Ah where to start…
Since I last came on here my whole world has been turned upside down and just for good measure; shaken and tossed around a little bit excessively. My head is still spinning!
Nothing that you can physically or mentally do will prepare you for the day you recieve a telephone call from a loved one giving you heart breaking news, not knowing the full meaning of the phone call until it’s too late.
I still cannot get to grips with what happened. It feels like I am in a dream and do not know how to wake up.
Sometimes in a haze or feeling lost. Does that make sense?
I did not think this was appropriate “blogging” material, but my friend advised me that blogs are for anything and everything. It does not matter what it’s about. On the plus side it might make me feel a little better writing about it.
8 months ago I lost my best friend and my soul mate. My mum.
I have never had to deal with bereavement before; I have never lost anybody close to me.
I have not had time to grieve, a few weeks after my mum passed away, my dad became very ill and have spent the last 8 months trying to keep his head above water, so to speak.
On the plus side, he is now on the road to recovery even after the apalling treatment from the hospital.
So maybe now I can try and deal with what has happened.
My mum is my hero, she is a fantastic woman who never thought of herself, would do anything for you if you asked her to and always did her best to bring me up.
I’ve never felt so lost and alone before. I miss her telling me that it’s half way through the week and it will nearly be the weekend, I miss her telling me about all the new family members she has found while doing the family tree and more than anything, I miss her telling me that she loves me.
My security blanket has gone.
Even after 8 months, it still feels like yesterday when it happened. No words can describe the pain I feel or the sensation of loss that comes over me when I see her empty chair or when certain things trigger memories.
This will be the first year that I am dreading Christmas, it will be hard. But I have to stay strong for my dad.
My husband and I brought our wedding forward from July this year to September last year because of the fears for my dads health.
Who would have known that my mum was also really ill.
I’m so happy that she was at my wedding.
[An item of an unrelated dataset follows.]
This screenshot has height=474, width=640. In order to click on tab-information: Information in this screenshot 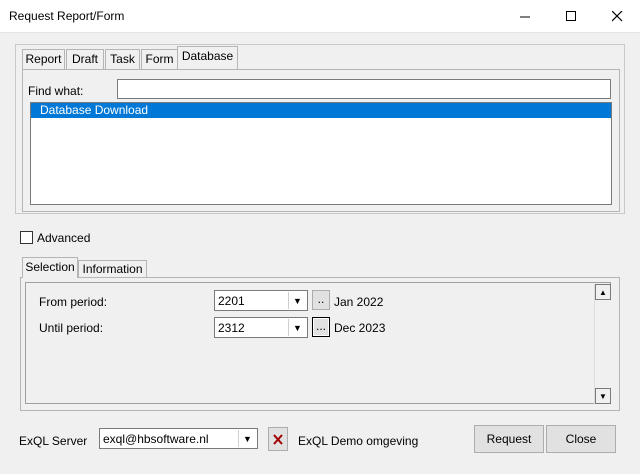, I will do `click(112, 269)`.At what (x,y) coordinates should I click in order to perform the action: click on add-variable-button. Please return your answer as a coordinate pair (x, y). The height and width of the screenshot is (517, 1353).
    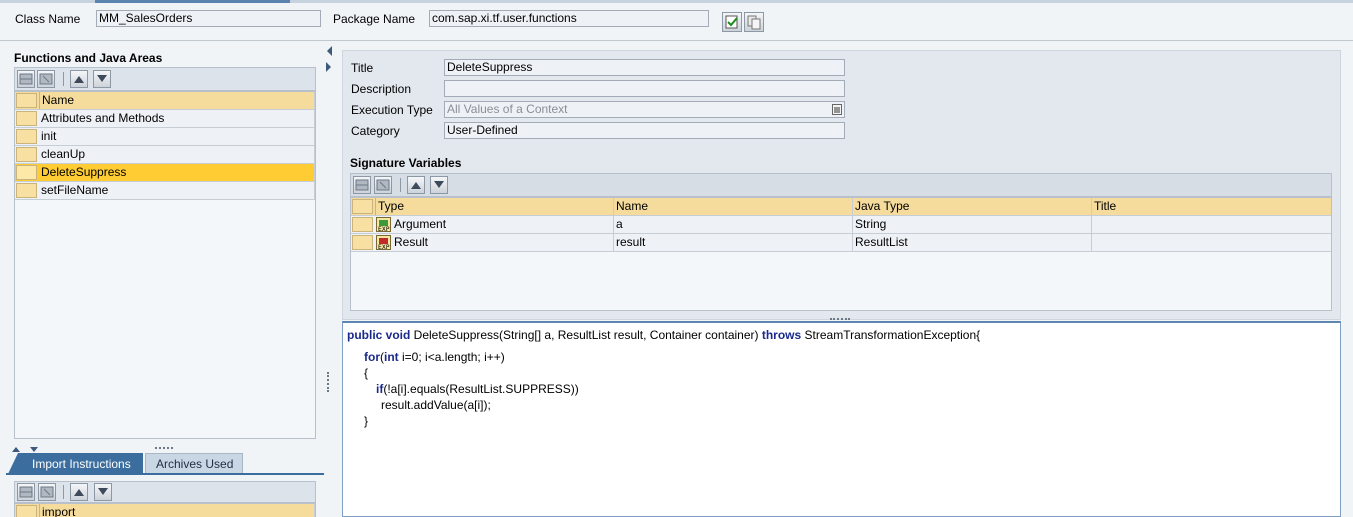
    Looking at the image, I should click on (362, 185).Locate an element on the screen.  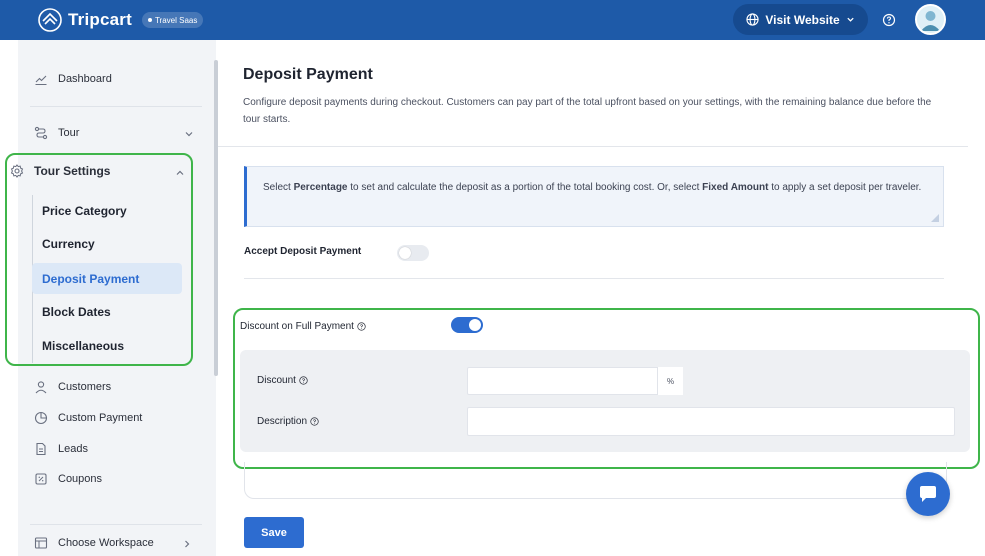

I can look back at the day with fondness knowing that my mum and my dad were at my side.
My mum found out she had Small Cell lung Cancer a week before she died. Everything happened so fast.
None of us knew the extent of what was wrong until the evening she was taken in to the hospital. It came as a shock to us all.
Life is too short and all the good people are taken too soon.
If I could give one piece of advice to people it would be to cherish every moment you have with your parents.